Schubert's String Quintet D.956 - the second theme of the first movement, and the main theme of the second movement (howsoever defined!)

Schubert's Fantasia in F minor D.940 - the second theme of the second section

Schubert's Fantasie for piano and violin D.934 - the theme of the third movement (a setting of his song 'Sei mir gegrüsst', but I prefer this setting of the theme to the original)

And just so this isn't entirely Schubert-dominated... 

Rachmaninov - 2nd symphony, main melody from third movement (first played by solo clarinet, then strings in the recap)

Tchaikovsky - Piano Trio, first movement opening melody (brought back in the finale)


----------



## Eviticus (Dec 8, 2011)

No need to say more...


----------



## Eviticus (Dec 8, 2011)

My favourite theme from film! Bliss.


----------



## peeyaj (Nov 17, 2010)

Schubert is the greatest melodist of all..


----------



## Eviticus (Dec 8, 2011)

peeyaj said:


> Schubert is the greatest melodist of all..

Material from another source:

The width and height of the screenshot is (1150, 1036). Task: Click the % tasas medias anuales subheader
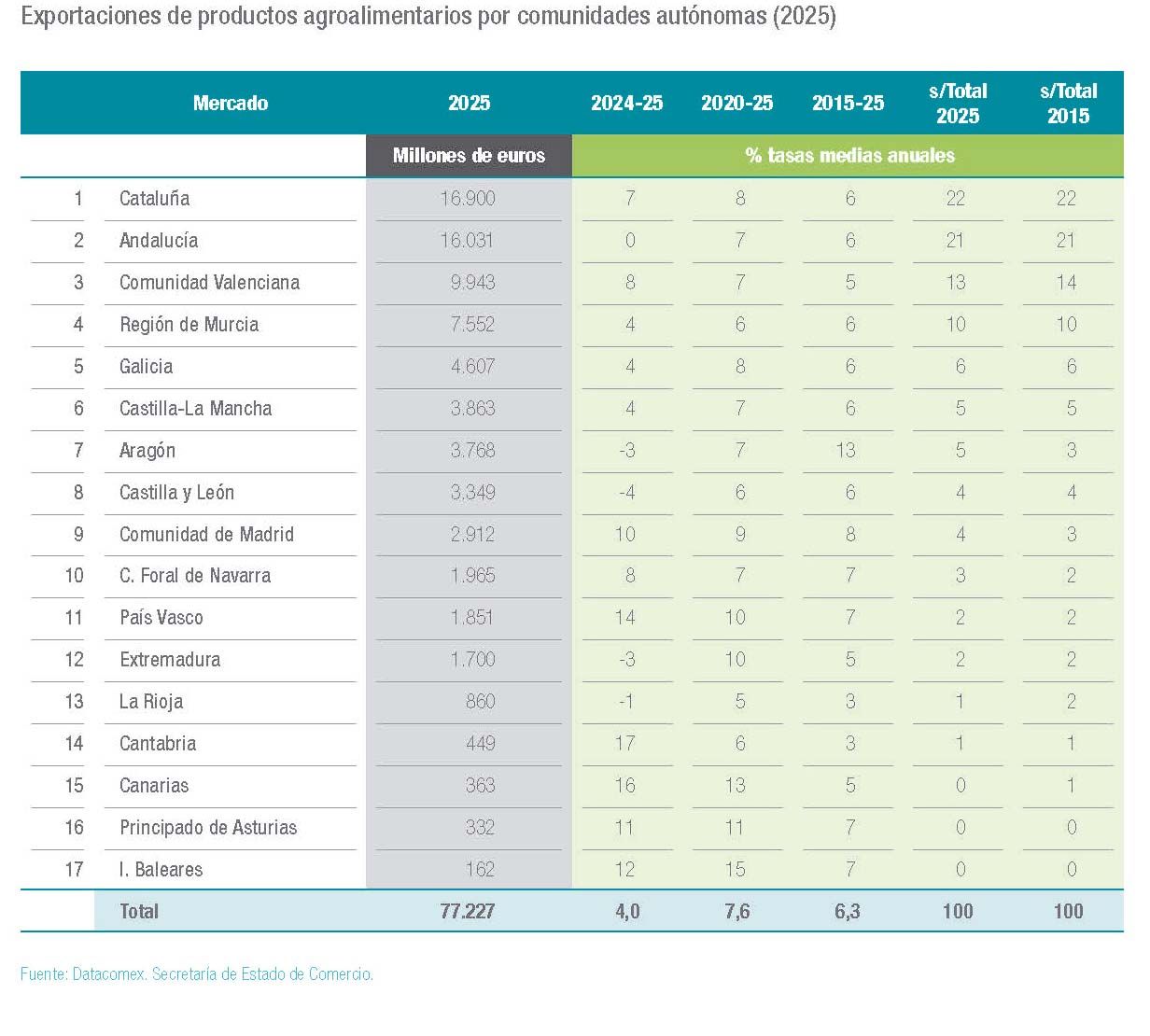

I'd say the greatest melodist of all was the one that produced the most catchy and memorable melodies in the classical music genre.... That guy was born 12 years after Schuberts death...


----------



## Polednice (Sep 13, 2009)

Thiiiiiis. Every second is wonderful, but for the calorific stuff, go to 3:25. Of course, the Polovtsian Dances from the same opera are worthy of mention too (the reason I'm posting this is because I just came across an absolutely amazing version recorded by Sir Georg Solti. It's not on YouTube, but you need to hear it!).


----------



## poconoron (Oct 26, 2011)

Mozart melodies (whom others after him - Schubert, Tchaikovsky, Rossini, Beethoven, etc. aspired to):


























Just barely scratching the surface, folks.


----------



## poconoron (Oct 26, 2011)

Some lesser-known Mozart beauties:


----------



## Sofronitsky (Jun 12, 2011)

Two heavyweight contenders not previously mentioned! (I hope)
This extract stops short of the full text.